───── TEXT BLOCK ─────

NCBI Bookshelf. A service of the National Library of Medicine, National Institutes of Health.
Nelson HD, Fu R, Humphrey L, et al. Comparative Effectiveness of Medications To Reduce Risk of Primary Breast Cancer in Women [Internet]. Rockville (MD): Agency for Healthcare Research and Quality (US); 2009 Sep. (AHRQ Comparative Effectiveness Reviews, No. 17.)
This publication is provided for historical reference only and the information may be out of date.
Comparative Effectiveness of Medications To Reduce Risk of Primary Breast Cancer in Women [Internet].
Show detailsAppendix C-1. Quality Rating Criteria* and Applicability Assessment with PICOTS
Quality Rating Criteria
Randomized Controlled Trials (RCTs) and Cohort Studies
Criteria:
- Initial assembly of comparable groups: RCTs—adequate randomization, including concealment and whether potential confounders were distributed equally among groups; cohort studies—consideration of potential confounders with either restriction or measurement for adjustment in the analysis; consideration of inception cohorts
- Maintenance of comparable groups (includes attrition, cross-overs, adherence, contamination)
- Important differential loss to follow-up or overall high loss to follow-up
- Measurements: equal, reliable, and valid (includes masking of outcome assessment)
- Clear definition of interventions
- Important outcomes considered
- Analysis: adjustment for potential confounders for cohort studies, or intention-to-treat analysis for RCTs; for cluster RCTs, correction for correlation coefficient
Definition of ratings based on above criteria:
Good: Meets all criteria: Comparable groups are assembled initially and maintained throughout the study (follow-up at least 80 percent); reliable and valid measurement instruments are used and applied equally to the groups; interventions are spelled out clearly; important outcomes are considered; and appropriate attention to confounders in analysis.
Fair: Studies will be graded “fair” if any or all of the following problems occur, without the important limitations noted in the “poor” category below: Generally comparable groups are assembled initially but some question remains whether some (although not major) differences occurred in follow-up; measurement instruments are acceptable (although not the best) and generally applied equally; some but not all important outcomes are considered; and some but not all potential confounders are accounted for.

───── RECORDS ─────

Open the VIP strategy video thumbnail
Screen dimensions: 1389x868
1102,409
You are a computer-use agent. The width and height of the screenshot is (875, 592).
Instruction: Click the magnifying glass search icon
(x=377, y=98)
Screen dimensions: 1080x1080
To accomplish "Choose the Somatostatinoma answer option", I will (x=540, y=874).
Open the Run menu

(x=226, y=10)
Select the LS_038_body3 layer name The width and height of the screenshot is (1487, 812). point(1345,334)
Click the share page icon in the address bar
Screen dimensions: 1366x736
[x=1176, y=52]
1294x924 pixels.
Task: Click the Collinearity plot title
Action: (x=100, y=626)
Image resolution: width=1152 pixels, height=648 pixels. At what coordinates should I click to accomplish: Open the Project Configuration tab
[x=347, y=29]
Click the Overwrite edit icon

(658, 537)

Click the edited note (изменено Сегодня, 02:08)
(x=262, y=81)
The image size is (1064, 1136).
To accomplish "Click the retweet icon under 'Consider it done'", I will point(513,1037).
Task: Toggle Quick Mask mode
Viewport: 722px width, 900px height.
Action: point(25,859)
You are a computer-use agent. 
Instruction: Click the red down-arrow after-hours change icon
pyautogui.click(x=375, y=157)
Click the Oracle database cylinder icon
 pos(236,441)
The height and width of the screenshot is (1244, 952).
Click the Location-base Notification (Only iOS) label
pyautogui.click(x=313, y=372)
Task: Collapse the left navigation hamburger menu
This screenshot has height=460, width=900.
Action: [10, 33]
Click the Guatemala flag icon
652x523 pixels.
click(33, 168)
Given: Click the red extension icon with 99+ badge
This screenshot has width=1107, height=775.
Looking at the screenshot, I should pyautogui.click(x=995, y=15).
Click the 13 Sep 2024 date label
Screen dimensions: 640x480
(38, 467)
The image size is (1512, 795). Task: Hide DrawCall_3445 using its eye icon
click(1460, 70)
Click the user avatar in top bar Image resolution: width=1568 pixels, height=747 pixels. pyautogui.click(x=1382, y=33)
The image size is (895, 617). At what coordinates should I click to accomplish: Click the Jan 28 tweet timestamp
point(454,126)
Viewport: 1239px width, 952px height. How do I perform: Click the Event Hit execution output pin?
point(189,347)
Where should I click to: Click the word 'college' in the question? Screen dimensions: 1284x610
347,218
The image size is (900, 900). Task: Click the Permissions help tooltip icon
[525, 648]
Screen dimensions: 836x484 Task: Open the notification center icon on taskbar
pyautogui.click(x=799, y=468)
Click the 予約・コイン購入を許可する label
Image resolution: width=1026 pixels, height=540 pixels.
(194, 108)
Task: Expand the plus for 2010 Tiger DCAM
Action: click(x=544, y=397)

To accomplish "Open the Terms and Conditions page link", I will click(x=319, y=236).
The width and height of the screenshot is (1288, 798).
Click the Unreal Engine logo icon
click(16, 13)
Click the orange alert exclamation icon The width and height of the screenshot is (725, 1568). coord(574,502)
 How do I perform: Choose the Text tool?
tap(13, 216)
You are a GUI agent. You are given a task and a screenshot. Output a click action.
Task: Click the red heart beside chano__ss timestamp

─────

Reproduce the quality rating criteria text in full, word for word. The records are material separate from the text.

YOUR RESPONSE:
NCBI Bookshelf. A service of the National Library of Medicine, National Institutes of Health.
Nelson HD, Fu R, Humphrey L, et al. Comparative Effectiveness of Medications To Reduce Risk of Primary Breast Cancer in Women [Internet]. Rockville (MD): Agency for Healthcare Research and Quality (US); 2009 Sep. (AHRQ Comparative Effectiveness Reviews, No. 17.)
This publication is provided for historical reference only and the information may be out of date.
Comparative Effectiveness of Medications To Reduce Risk of Primary Breast Cancer in Women [Internet].
Show detailsAppendix C-1. Quality Rating Criteria* and Applicability Assessment with PICOTS
Quality Rating Criteria
Randomized Controlled Trials (RCTs) and Cohort Studies
Criteria:
- Initial assembly of comparable groups: RCTs—adequate randomization, including concealment and whether potential confounders were distributed equally among groups; cohort studies—consideration of potential confounders with either restriction or measurement for adjustment in the analysis; consideration of inception cohorts
- Maintenance of comparable groups (includes attrition, cross-overs, adherence, contamination)
- Important differential loss to follow-up or overall high loss to follow-up
- Measurements: equal, reliable, and valid (includes masking of outcome assessment)
- Clear definition of interventions
- Important outcomes considered
- Analysis: adjustment for potential confounders for cohort studies, or intention-to-treat analysis for RCTs; for cluster RCTs, correction for correlation coefficient
Definition of ratings based on above criteria:
Good: Meets all criteria: Comparable groups are assembled initially and maintained throughout the study (follow-up at least 80 percent); reliable and valid measurement instruments are used and applied equally to the groups; interventions are spelled out clearly; important outcomes are considered; and appropriate attention to confounders in analysis.
Fair: Studies will be graded “fair” if any or all of the following problems occur, without the important limitations noted in the “poor” category below: Generally comparable groups are assembled initially but some question remains whether some (although not major) differences occurred in follow-up; measurement instruments are acceptable (although not the best) and generally applied equally; some but not all important outcomes are considered; and some but not all potential confounders are accounted for.